WORK TO COMPLETE:
(a) In the park essay, where did the writer buy the new coat rack?
(b) Retype the part of the park essay starting at "The only water" and ending at "freshly organized ­ride.".
(c) Carry the park essay on from its final sentence.

TEXT UNDER STUDY:
Author: Kevin B. Staff

Neighborhood: College Area

Age: 54

Occupation: Community college instructor (Cuyamaca and Palomar College)

A few Saturdays ago I helped with the community ­council’s monthly book sale. It kind of shoots the weekend in the ass, but ­it’s one of my few connections with people in the neighborhood because of my odd work ­schedule.

After we finished, I got a new coat rack for my Honda Element at the Pep Boys on El Cajon Boulevard. Then I stopped by a little neighborhood park nobody ever uses to move everything around and install ­it.

The only water source in the park is a single drinking fountain toward the back of the place. The ­day’s work done, I went over to get some water to wash off my hands and feet, not sure whether ­I’d go home or head out to the beach to catch the sunset and maybe spend the night in my freshly organized ­ride.

Lying there by the fountain, looking like Rip Van Winkle, was an old fellow with a gray goatee and a bald head. He was wearing headphones and lying on his back, sound asleep. I wondered at first if he was dead but saw his chest going up and down ­lazily.

After a few seconds, I recognized him. He was once one of my best friends and still is, really — a kid ­I’d known since grade school. ­He’s been homeless and hanging around the neighborhood for the past 15 years or so. I see him once in a while, but not that ­often.

It was the oddest thing. I just stood there and watched him sleeping peacefully for a minute or so. It gave me the funny feeling that, for all ­that’s wrong in the world, it ­can’t be completely bad if someone ­I’ve known for over 40 years could be lying there in the shade snoozing away as if he ­hadn’t a care in the ­world.

DATA EXTRACTS:
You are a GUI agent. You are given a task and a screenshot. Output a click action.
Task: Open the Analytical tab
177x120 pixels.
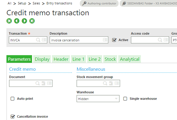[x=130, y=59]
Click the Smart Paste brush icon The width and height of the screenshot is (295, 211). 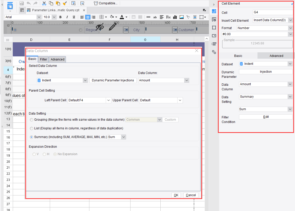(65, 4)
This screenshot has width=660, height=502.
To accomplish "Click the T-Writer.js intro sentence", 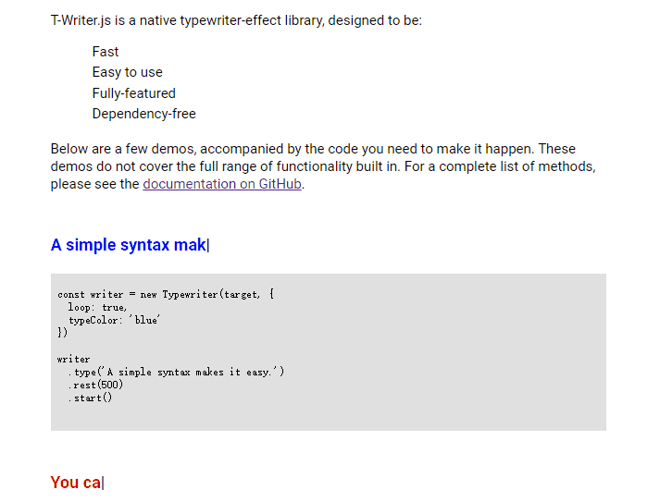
* * *
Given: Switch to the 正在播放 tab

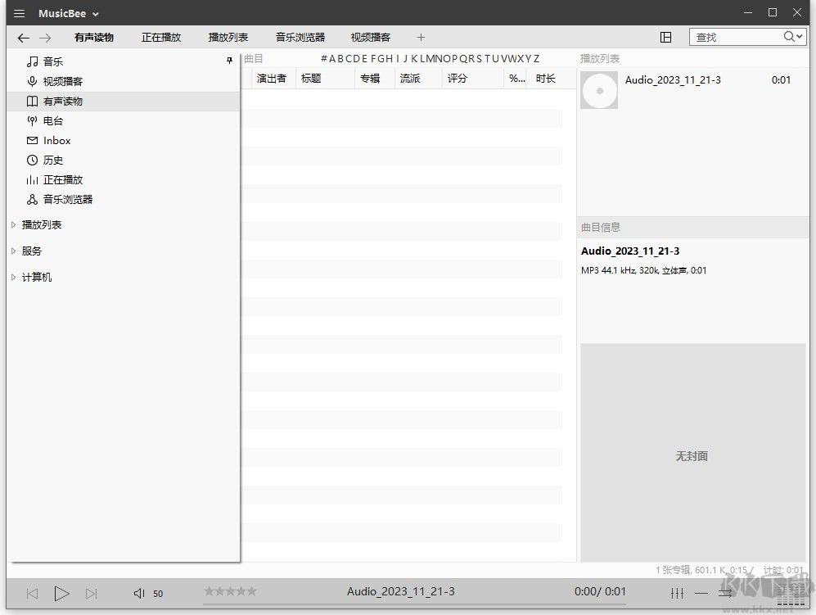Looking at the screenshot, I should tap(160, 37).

RESPONSES TO THE EXERCISE:
(a) At the Pep Boys on El Cajon Boulevard.

(b)
The only water source in the park is a single drinking fountain toward the back of the place. The ­day’s work done, I went over to get some water to wash off my hands and feet, not sure whether ­I’d go home or head out to the beach to catch the sunset and maybe spend the night in my freshly organized ­ride.

(c)
Well, I arranged everything back in the car and took a last look his way before shutting the doors and taking off. He sat up, scratched his head, and seemed to recognize me. I came over, he stood up, and we talked about things for 20 minutes or so. ­He’d had a seizure a few weeks back while walking along the avenue and woke up in the hospital without a clue to how ­he’d gotten there. Years of substance abuse have made him prone to episodes similar to epileptic seizures. He sleeps in the dugout of a Little League field near my place. ­He’s part of the neighborhood; I love him like a family member I ­don’t seek out or see much of, and he loves me. ­I’m happy when I see him. Our conversation is punctuated with made-up words and expressions and sound effects that maybe two or three other people in the world — people once close to us — would ­understand.

­I’m doing quite okay, living in a whole other world apart from his, and thankful for what ­I’ve got. I take nothing for granted. A homeless person with substance-abuse issues ­isn’t the normal profile for people I hang with. But ­he’s my friend, and I enjoyed spending some time with him on a sunny afternoon in the early fall. And for some reason, the sight of him snoozing there under a tree in the shade is an image that will stay with me for the rest of my ­life.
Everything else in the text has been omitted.